Jack Bright: We have complex rules that have developed over time. The time limit, which used to be 30 minutes, is now 22 minutes. At all events, we have a doctor and an ambulance with staff and all emergency equipment including a defibrulator. Support boats and divers look after safety in the water. Everything is highly organised. The rules preclude a beginner to enter the longer races. Everyone must start with 250-meter swim first. When you have swum that distance in still water with a temperature no more than 4ºC (39.2ºF), then you have achieved Level 3 or the 3rd degree of winter swimming. Then, you can progress to Level 2 and finally the masters level or masters degree in winter swimming. It means you have swum 750 meters in still water of 4ºC or less within the 22-minute time limit. It is also very important to be able to exit the water safely as the cold water can affect your balance and coordination. On exiting the water, your movements may be awkward and uncoordinated for a while.
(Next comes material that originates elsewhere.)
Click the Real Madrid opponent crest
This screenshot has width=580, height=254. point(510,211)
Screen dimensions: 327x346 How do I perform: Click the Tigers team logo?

The Daily News: What is the optimal time a healthy 30-year-old or a 50-year-old should stay in the extreme cold-water?
Jack Bright: Between 10 and 15 minutes is seen as the optimal time to spend in water of 4ºC or less. When you spend 18 minutes or more in such water, you feel it considerably afterwards with regards to frozen hands and an uncertain balance for a short period.

The Daily New: What is the best way to swim in the extreme cold-water: head-up freestyle, breaststroke or regular freestyle?
Jack Bright: Just like regular swimming, the fastest swimmers are those who use regular freestyle. However, at the start, no matter how used to it you are, the cold water is still a shock to your system and you hyperventilate. Therefore, head-up freestyle is quite effective for the first 10 or 20 meters – or just using a lot of sighting. Also, the back of your head will feel like an ice cube for about the first 30 seconds up to 2 minutes. As a result, it is difficult for some people to put their face in the water. You can use two silicon caps or buy a divers neoprene cap to help with this. Experience, of course, helps with all this.

The Daily New: How best to re-warm yourself after an extreme cold-water swim?
Jack Bright: Generally, the best way is to get inside to the changing rooms as soon as possible. If this is not possible, get dry and dressed as soon as possible. Once you are fully clothed, keep moving and drink hot sweet liquids to re-warm your body from within. Some people like to go for a jog, but some do not due to the numbness in the feet causing problems. A few like to stand in front of a radiator or fire, but really the best way is to get dry and dressed and take hot sweet fluids. The extremities – your hands and feet – are the problem. Keep moving your fingers as soon as you exit the water, no matter how hard it is. Then eat something and relax. It is also important that you do not overdo it. It is widely believed within the winter swimming community that swimming in sub-4ºC for 10 – 15 minutes should be done optimally twice per week or possibly 3 times, but more than 3 times per week is too much.

Jack‘s film on 1.PKO was shot during one of the harshest central European winters in years and features beautiful cinematography from award-winning Jan Mika. “Hopefully after watching this film, people will be inclined to embrace nature, be more active and try winter swimming for themselves.”